Reproduce the listing below, changing each "How do I perform" to "How can I carry out" and leaving everything else untouched.
— BEGIN —
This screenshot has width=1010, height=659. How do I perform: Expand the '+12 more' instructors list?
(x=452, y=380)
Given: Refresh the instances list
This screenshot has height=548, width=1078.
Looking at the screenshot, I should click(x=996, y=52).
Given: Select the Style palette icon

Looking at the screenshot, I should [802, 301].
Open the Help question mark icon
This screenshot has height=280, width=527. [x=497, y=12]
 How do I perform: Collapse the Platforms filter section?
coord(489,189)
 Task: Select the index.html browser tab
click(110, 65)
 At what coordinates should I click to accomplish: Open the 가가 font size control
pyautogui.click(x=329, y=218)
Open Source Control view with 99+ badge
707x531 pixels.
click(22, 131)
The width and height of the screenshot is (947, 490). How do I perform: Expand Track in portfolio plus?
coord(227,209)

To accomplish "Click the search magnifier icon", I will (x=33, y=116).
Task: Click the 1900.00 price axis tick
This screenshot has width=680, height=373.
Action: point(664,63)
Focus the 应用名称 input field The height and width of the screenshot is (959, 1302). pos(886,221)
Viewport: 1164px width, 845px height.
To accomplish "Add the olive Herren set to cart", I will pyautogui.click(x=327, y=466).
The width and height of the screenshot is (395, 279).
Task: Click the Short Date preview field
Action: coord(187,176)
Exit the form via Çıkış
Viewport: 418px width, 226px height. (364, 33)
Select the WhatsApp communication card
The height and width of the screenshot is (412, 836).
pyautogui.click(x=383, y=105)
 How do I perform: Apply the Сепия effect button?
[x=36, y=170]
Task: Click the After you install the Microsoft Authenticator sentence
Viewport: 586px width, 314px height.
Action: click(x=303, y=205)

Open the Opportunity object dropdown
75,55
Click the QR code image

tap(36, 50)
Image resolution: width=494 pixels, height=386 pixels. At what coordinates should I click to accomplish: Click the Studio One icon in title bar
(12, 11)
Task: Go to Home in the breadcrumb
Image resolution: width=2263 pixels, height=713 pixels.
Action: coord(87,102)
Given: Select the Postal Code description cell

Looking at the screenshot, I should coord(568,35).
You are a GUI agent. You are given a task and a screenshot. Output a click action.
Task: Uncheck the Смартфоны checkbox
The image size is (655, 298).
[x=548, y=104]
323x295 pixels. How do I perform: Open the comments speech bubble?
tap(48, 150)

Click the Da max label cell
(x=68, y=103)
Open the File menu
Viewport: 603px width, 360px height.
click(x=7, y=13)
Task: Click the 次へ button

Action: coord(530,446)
— END —
• Answer below:
This screenshot has width=1010, height=659. How can I carry out: Expand the '+12 more' instructors list?
(x=452, y=380)
Given: Refresh the instances list
This screenshot has height=548, width=1078.
Looking at the screenshot, I should click(x=996, y=52).
Given: Select the Style palette icon

Looking at the screenshot, I should [802, 301].
Open the Help question mark icon
This screenshot has height=280, width=527. [x=497, y=12]
 How can I carry out: Collapse the Platforms filter section?
coord(489,189)
 Task: Select the index.html browser tab
click(110, 65)
 At what coordinates should I click to accomplish: Open the 가가 font size control
pyautogui.click(x=329, y=218)
Open Source Control view with 99+ badge
707x531 pixels.
click(22, 131)
The width and height of the screenshot is (947, 490). How can I carry out: Expand Track in portfolio plus?
coord(227,209)

To accomplish "Click the search magnifier icon", I will (x=33, y=116).
Task: Click the 1900.00 price axis tick
This screenshot has width=680, height=373.
Action: point(664,63)
Focus the 应用名称 input field The height and width of the screenshot is (959, 1302). pos(886,221)
Viewport: 1164px width, 845px height.
To accomplish "Add the olive Herren set to cart", I will pyautogui.click(x=327, y=466).
The width and height of the screenshot is (395, 279).
Task: Click the Short Date preview field
Action: coord(187,176)
Exit the form via Çıkış
Viewport: 418px width, 226px height. (364, 33)
Select the WhatsApp communication card
The height and width of the screenshot is (412, 836).
pyautogui.click(x=383, y=105)
 How can I carry out: Apply the Сепия effect button?
[x=36, y=170]
Task: Click the After you install the Microsoft Authenticator sentence
Viewport: 586px width, 314px height.
Action: click(x=303, y=205)

Open the Opportunity object dropdown
75,55
Click the QR code image

tap(36, 50)
Image resolution: width=494 pixels, height=386 pixels. At what coordinates should I click to accomplish: Click the Studio One icon in title bar
(12, 11)
Task: Go to Home in the breadcrumb
Image resolution: width=2263 pixels, height=713 pixels.
Action: coord(87,102)
Given: Select the Postal Code description cell

Looking at the screenshot, I should coord(568,35).
You are a GUI agent. You are given a task and a screenshot. Output a click action.
Task: Uncheck the Смартфоны checkbox
The image size is (655, 298).
[x=548, y=104]
323x295 pixels. How can I carry out: Open the comments speech bubble?
tap(48, 150)

Click the Da max label cell
(x=68, y=103)
Open the File menu
Viewport: 603px width, 360px height.
click(x=7, y=13)
Task: Click the 次へ button

Action: coord(530,446)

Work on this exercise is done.